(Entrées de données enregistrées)
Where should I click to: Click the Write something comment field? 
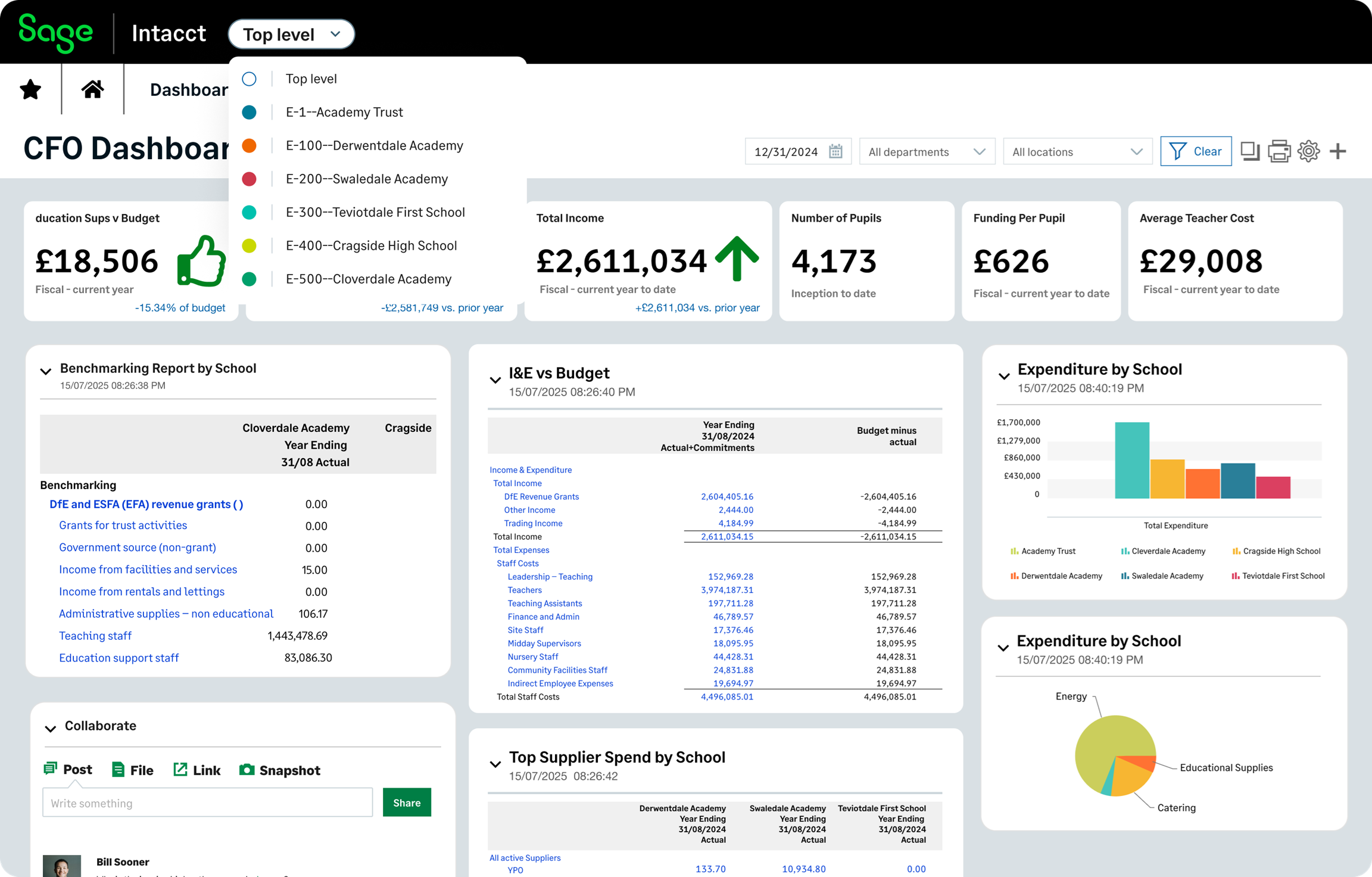(x=207, y=803)
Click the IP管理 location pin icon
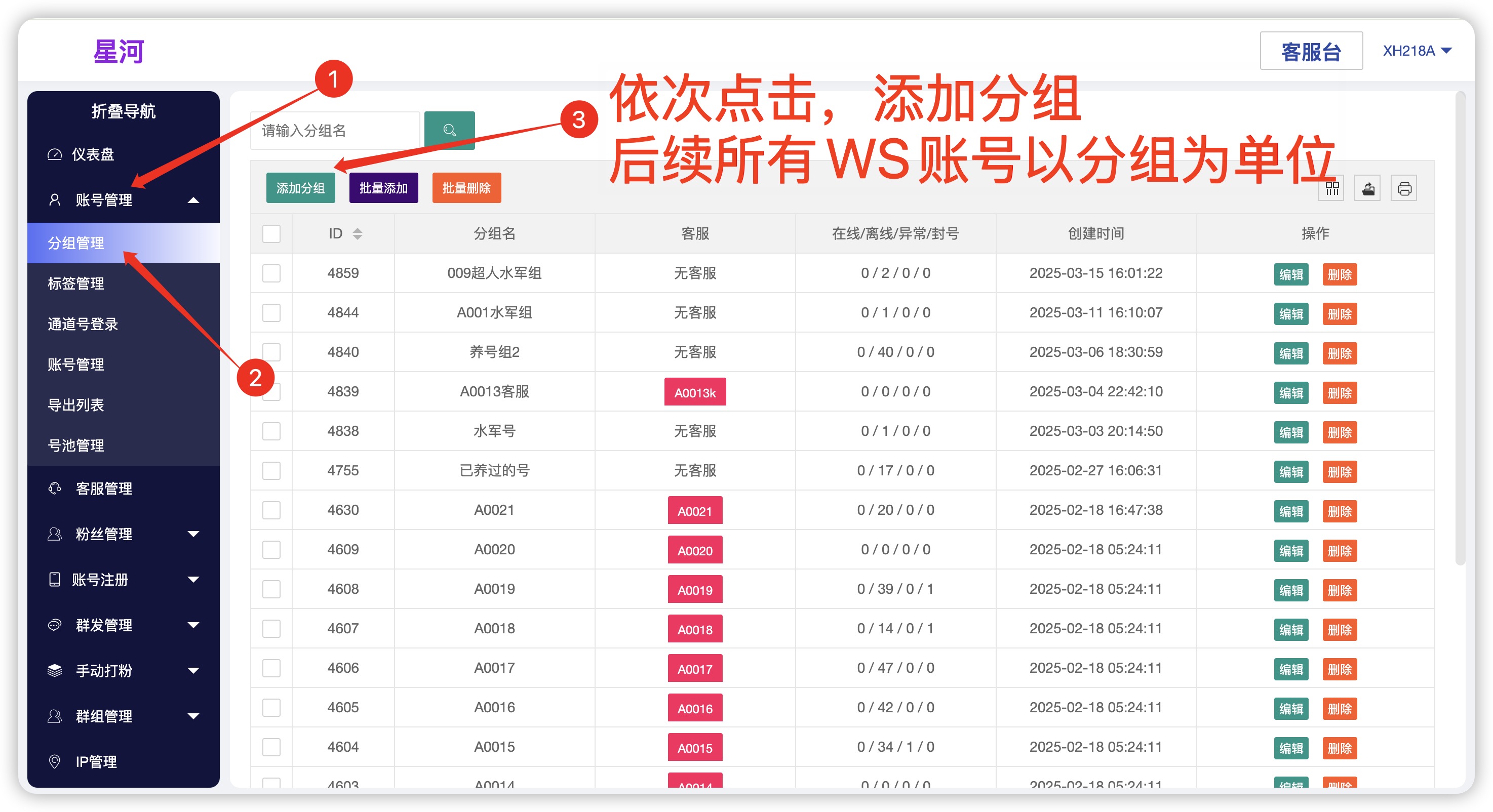The width and height of the screenshot is (1493, 812). [55, 761]
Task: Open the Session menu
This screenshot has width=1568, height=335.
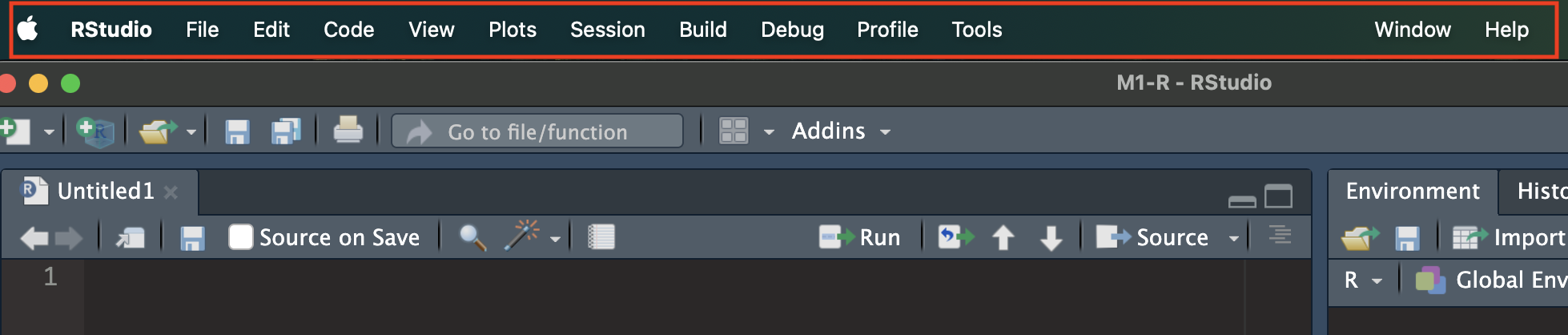Action: click(x=608, y=30)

Consigne écrite
Pouvez-vous modifier toutes ces entrées en remplaçant « Session » par « Window », sans rien changer d'autre ni reprendre les images dans votre réponse ?

Solution proposée
Where should I click to: Click the Write something comment field? 
(x=207, y=803)
Click the IP管理 location pin icon
The width and height of the screenshot is (1493, 812). [55, 761]
Task: Open the Window menu
This screenshot has width=1568, height=335.
Action: click(x=608, y=30)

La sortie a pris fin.